What is needed - Copy each of the following items word for word, keeping every line as it appears.

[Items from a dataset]
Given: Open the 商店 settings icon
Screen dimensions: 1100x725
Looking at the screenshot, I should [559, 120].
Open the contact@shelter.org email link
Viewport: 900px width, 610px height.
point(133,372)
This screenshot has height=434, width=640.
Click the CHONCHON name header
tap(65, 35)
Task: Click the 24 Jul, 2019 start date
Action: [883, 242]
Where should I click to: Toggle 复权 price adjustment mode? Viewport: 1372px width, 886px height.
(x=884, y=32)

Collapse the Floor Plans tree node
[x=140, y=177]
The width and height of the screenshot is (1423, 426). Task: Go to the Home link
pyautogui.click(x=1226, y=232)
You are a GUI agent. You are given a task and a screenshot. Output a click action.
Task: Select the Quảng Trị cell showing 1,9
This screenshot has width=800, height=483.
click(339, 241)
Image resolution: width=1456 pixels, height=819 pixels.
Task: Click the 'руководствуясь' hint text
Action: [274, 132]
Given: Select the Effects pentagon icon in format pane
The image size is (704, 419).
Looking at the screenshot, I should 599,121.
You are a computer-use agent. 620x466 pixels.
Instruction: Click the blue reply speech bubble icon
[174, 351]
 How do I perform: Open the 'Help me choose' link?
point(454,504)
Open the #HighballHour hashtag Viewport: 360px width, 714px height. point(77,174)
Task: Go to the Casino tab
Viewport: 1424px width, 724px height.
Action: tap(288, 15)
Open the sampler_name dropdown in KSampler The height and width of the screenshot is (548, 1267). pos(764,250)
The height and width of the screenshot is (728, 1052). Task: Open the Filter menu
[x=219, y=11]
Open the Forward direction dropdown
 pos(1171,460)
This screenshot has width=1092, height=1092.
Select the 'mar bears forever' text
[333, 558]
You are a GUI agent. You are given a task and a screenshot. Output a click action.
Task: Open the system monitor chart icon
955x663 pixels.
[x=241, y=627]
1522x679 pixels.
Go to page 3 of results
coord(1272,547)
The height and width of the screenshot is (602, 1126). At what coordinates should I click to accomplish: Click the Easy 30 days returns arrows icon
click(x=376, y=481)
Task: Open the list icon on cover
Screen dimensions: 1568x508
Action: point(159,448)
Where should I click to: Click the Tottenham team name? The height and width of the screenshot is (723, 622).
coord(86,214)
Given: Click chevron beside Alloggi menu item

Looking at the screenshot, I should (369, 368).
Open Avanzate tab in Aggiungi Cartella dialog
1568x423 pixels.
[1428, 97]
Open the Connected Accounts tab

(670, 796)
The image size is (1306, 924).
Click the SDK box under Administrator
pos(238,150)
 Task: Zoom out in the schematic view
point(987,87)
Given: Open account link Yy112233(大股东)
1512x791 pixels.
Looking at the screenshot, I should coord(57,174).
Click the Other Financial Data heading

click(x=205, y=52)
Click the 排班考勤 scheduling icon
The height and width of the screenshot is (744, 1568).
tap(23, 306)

Reply to the task -
Given: Open the 商店 settings icon
Screen dimensions: 1100x725
Looking at the screenshot, I should [559, 120].
Open the contact@shelter.org email link
Viewport: 900px width, 610px height.
point(133,372)
This screenshot has height=434, width=640.
Click the CHONCHON name header
tap(65, 35)
Task: Click the 24 Jul, 2019 start date
Action: [883, 242]
Where should I click to: Toggle 复权 price adjustment mode? Viewport: 1372px width, 886px height.
(x=884, y=32)

Collapse the Floor Plans tree node
[x=140, y=177]
The width and height of the screenshot is (1423, 426). Task: Go to the Home link
pyautogui.click(x=1226, y=232)
You are a GUI agent. You are given a task and a screenshot. Output a click action.
Task: Select the Quảng Trị cell showing 1,9
This screenshot has width=800, height=483.
click(339, 241)
Image resolution: width=1456 pixels, height=819 pixels.
Task: Click the 'руководствуясь' hint text
Action: [274, 132]
Given: Select the Effects pentagon icon in format pane
The image size is (704, 419).
Looking at the screenshot, I should 599,121.
You are a computer-use agent. 620x466 pixels.
Instruction: Click the blue reply speech bubble icon
[174, 351]
 How do I perform: Open the 'Help me choose' link?
point(454,504)
Open the #HighballHour hashtag Viewport: 360px width, 714px height. point(77,174)
Task: Go to the Casino tab
Viewport: 1424px width, 724px height.
Action: tap(288, 15)
Open the sampler_name dropdown in KSampler The height and width of the screenshot is (548, 1267). pos(764,250)
The height and width of the screenshot is (728, 1052). Task: Open the Filter menu
[x=219, y=11]
Open the Forward direction dropdown
 pos(1171,460)
This screenshot has width=1092, height=1092.
Select the 'mar bears forever' text
[333, 558]
You are a GUI agent. You are given a task and a screenshot. Output a click action.
Task: Open the system monitor chart icon
955x663 pixels.
[x=241, y=627]
1522x679 pixels.
Go to page 3 of results
coord(1272,547)
The height and width of the screenshot is (602, 1126). At what coordinates should I click to accomplish: Click the Easy 30 days returns arrows icon
click(x=376, y=481)
Task: Open the list icon on cover
Screen dimensions: 1568x508
Action: point(159,448)
Where should I click to: Click the Tottenham team name? The height and width of the screenshot is (723, 622).
coord(86,214)
Given: Click chevron beside Alloggi menu item

Looking at the screenshot, I should (369, 368).
Open Avanzate tab in Aggiungi Cartella dialog
1568x423 pixels.
[1428, 97]
Open the Connected Accounts tab

(670, 796)
The image size is (1306, 924).
Click the SDK box under Administrator
pos(238,150)
 Task: Zoom out in the schematic view
point(987,87)
Given: Open account link Yy112233(大股东)
1512x791 pixels.
Looking at the screenshot, I should coord(57,174).
Click the Other Financial Data heading

click(x=205, y=52)
Click the 排班考勤 scheduling icon
The height and width of the screenshot is (744, 1568).
tap(23, 306)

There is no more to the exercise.